### [TASK ITEM]
The entries follow. Copy every line in which "computer" appears.

++++ DATA SHOWN

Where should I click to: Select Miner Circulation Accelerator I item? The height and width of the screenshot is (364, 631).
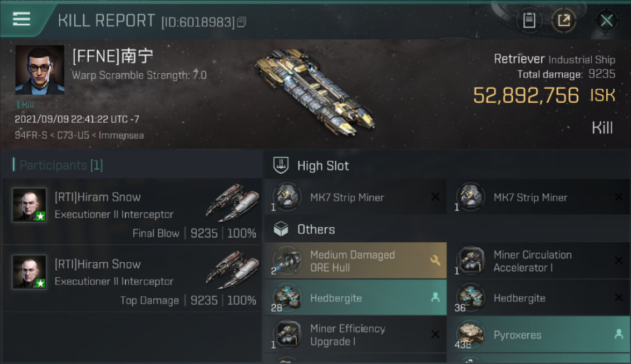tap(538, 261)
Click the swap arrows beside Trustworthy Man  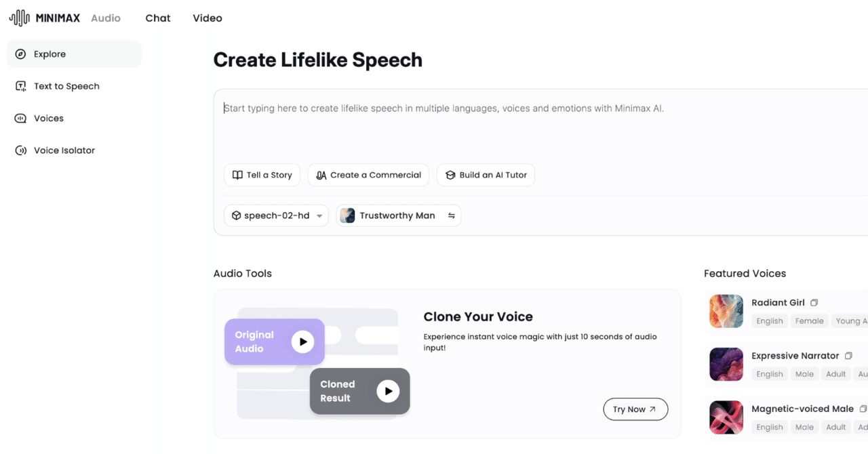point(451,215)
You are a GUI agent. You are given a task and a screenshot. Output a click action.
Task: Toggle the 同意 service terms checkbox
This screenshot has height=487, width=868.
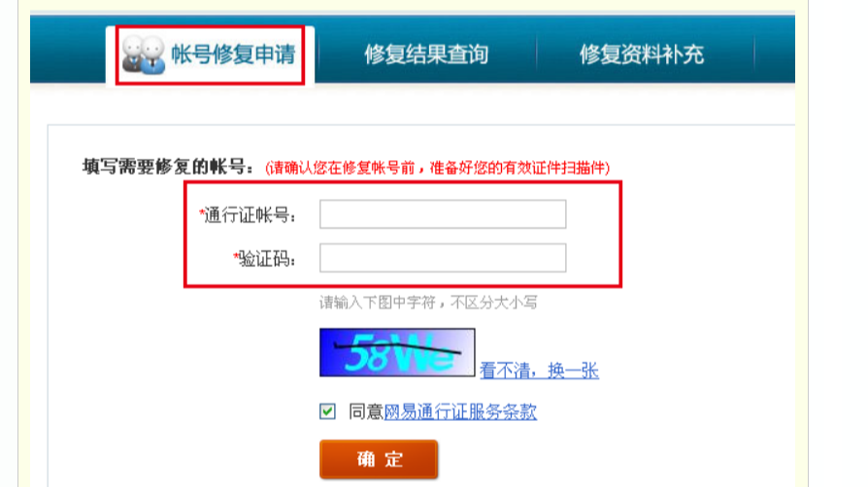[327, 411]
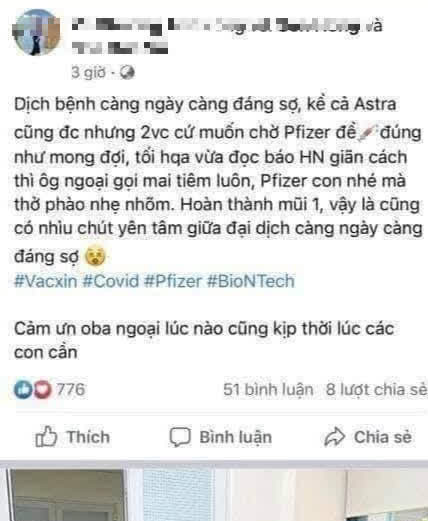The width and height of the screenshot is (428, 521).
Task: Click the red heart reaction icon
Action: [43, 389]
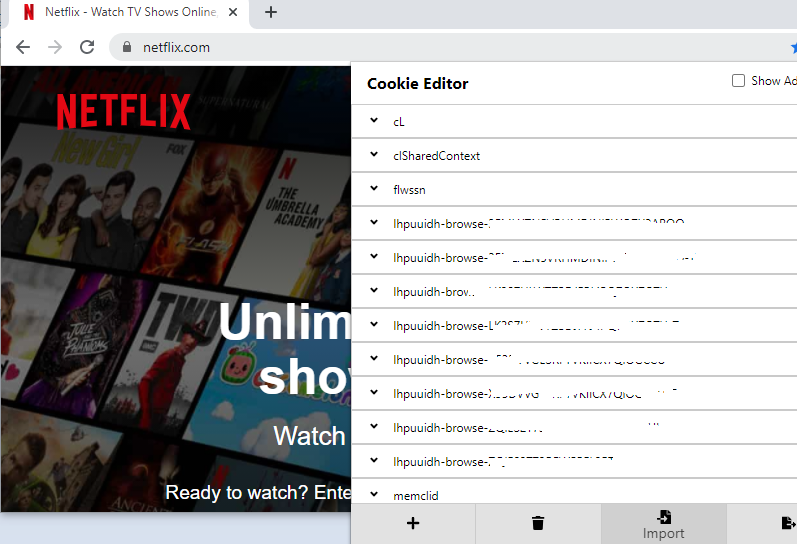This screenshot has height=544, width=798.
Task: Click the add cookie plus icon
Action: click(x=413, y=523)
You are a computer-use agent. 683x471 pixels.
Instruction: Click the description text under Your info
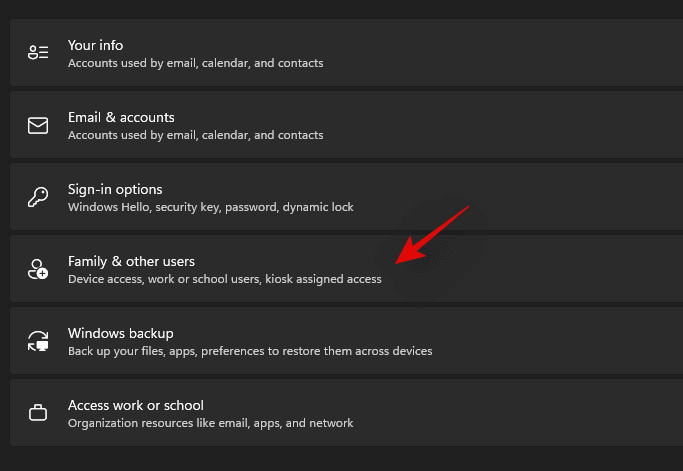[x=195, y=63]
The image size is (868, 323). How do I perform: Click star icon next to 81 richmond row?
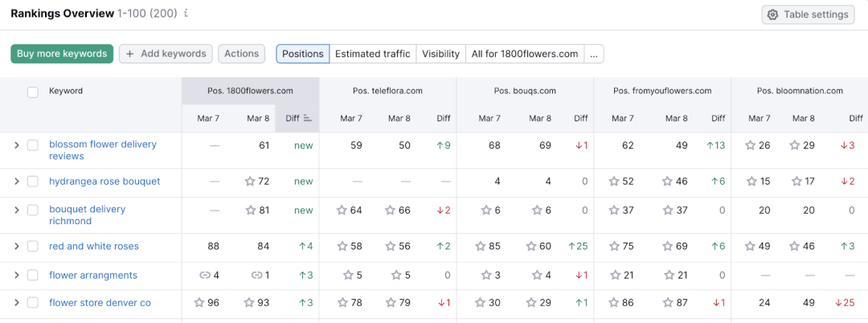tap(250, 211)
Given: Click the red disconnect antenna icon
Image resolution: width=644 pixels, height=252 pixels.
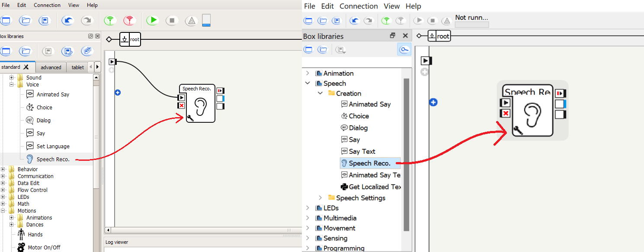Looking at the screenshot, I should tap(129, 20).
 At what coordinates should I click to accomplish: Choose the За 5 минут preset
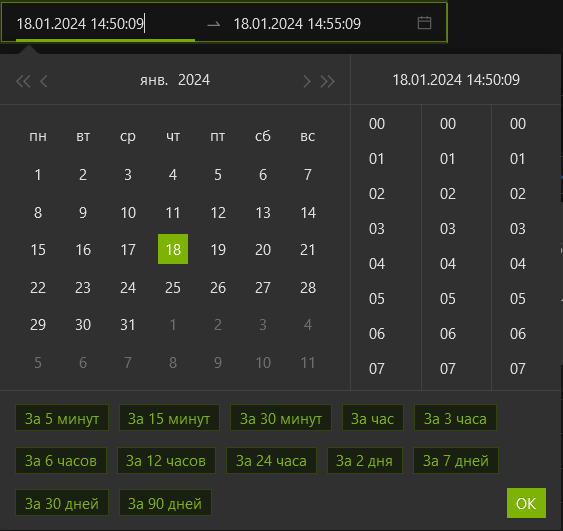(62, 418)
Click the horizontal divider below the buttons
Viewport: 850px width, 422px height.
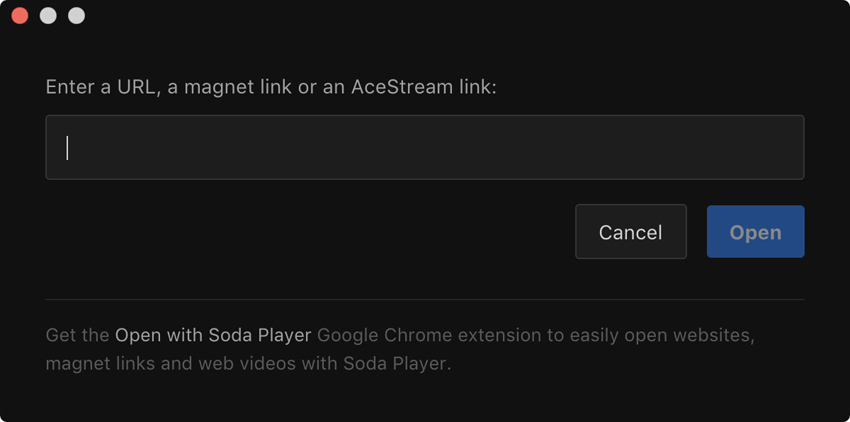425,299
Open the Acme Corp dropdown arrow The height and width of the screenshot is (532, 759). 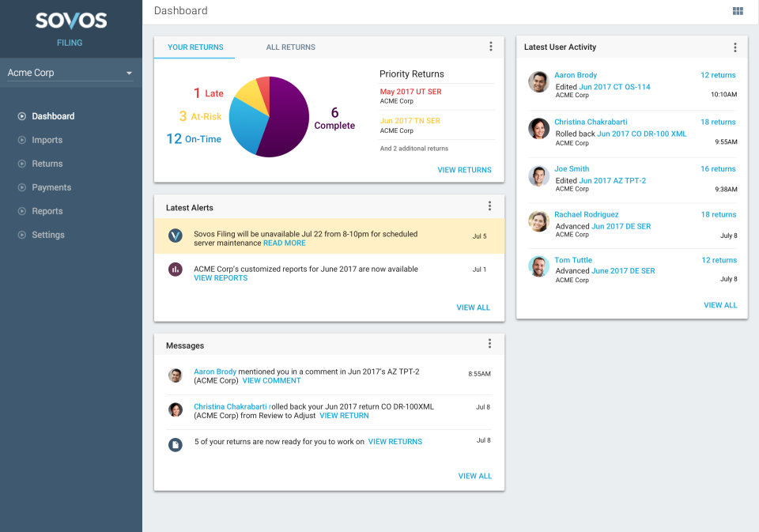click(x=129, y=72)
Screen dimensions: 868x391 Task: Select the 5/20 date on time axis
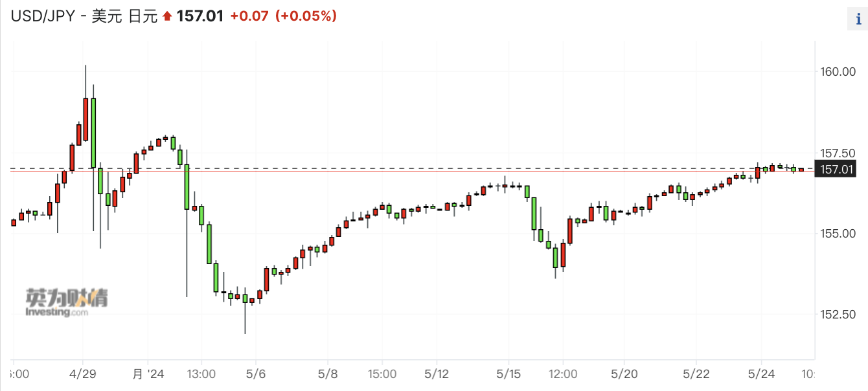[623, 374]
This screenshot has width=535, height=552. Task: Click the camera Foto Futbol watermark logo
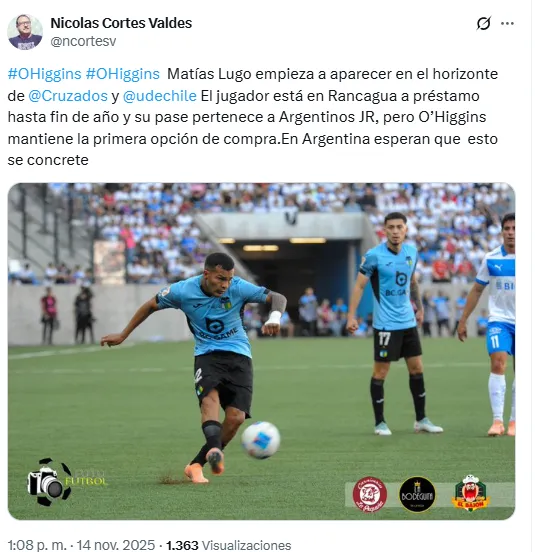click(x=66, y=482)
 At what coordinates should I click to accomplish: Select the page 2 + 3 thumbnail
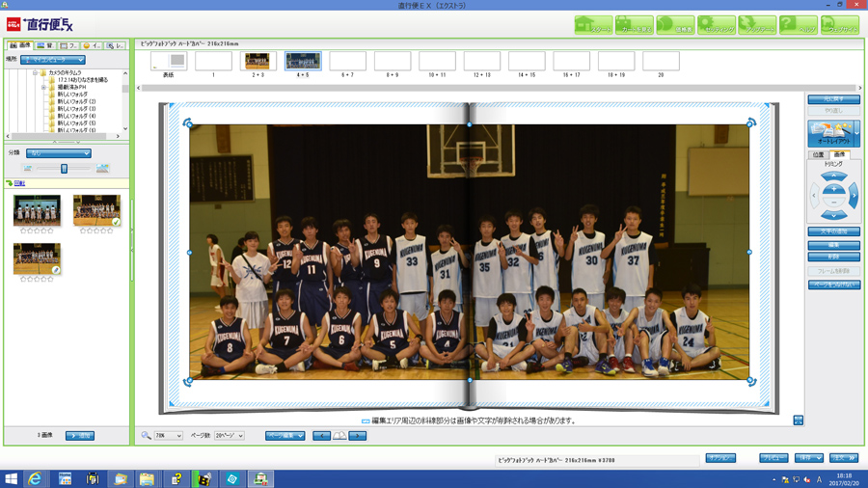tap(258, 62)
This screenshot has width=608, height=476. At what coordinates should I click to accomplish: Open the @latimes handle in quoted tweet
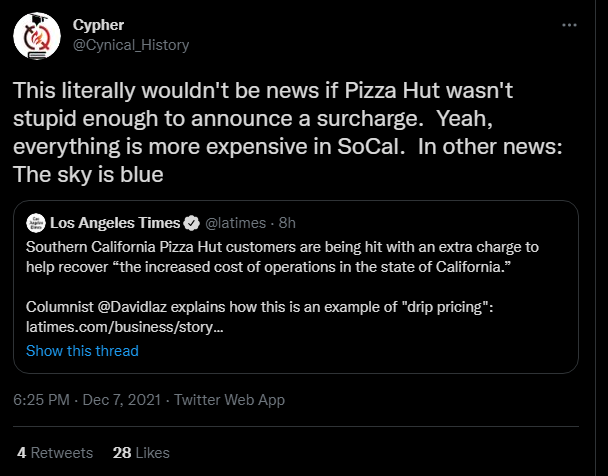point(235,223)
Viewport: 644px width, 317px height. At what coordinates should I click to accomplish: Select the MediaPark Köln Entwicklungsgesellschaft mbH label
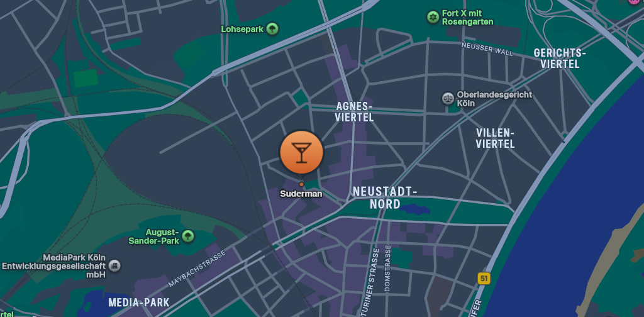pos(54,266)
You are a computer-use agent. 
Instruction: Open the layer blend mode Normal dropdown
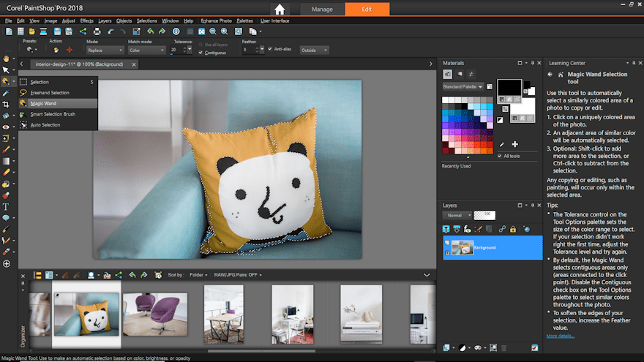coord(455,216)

++++++++

### [FINAL ANSWER]
You are a computer-use agent. 683x471 pixels.
You are a computer-use agent. 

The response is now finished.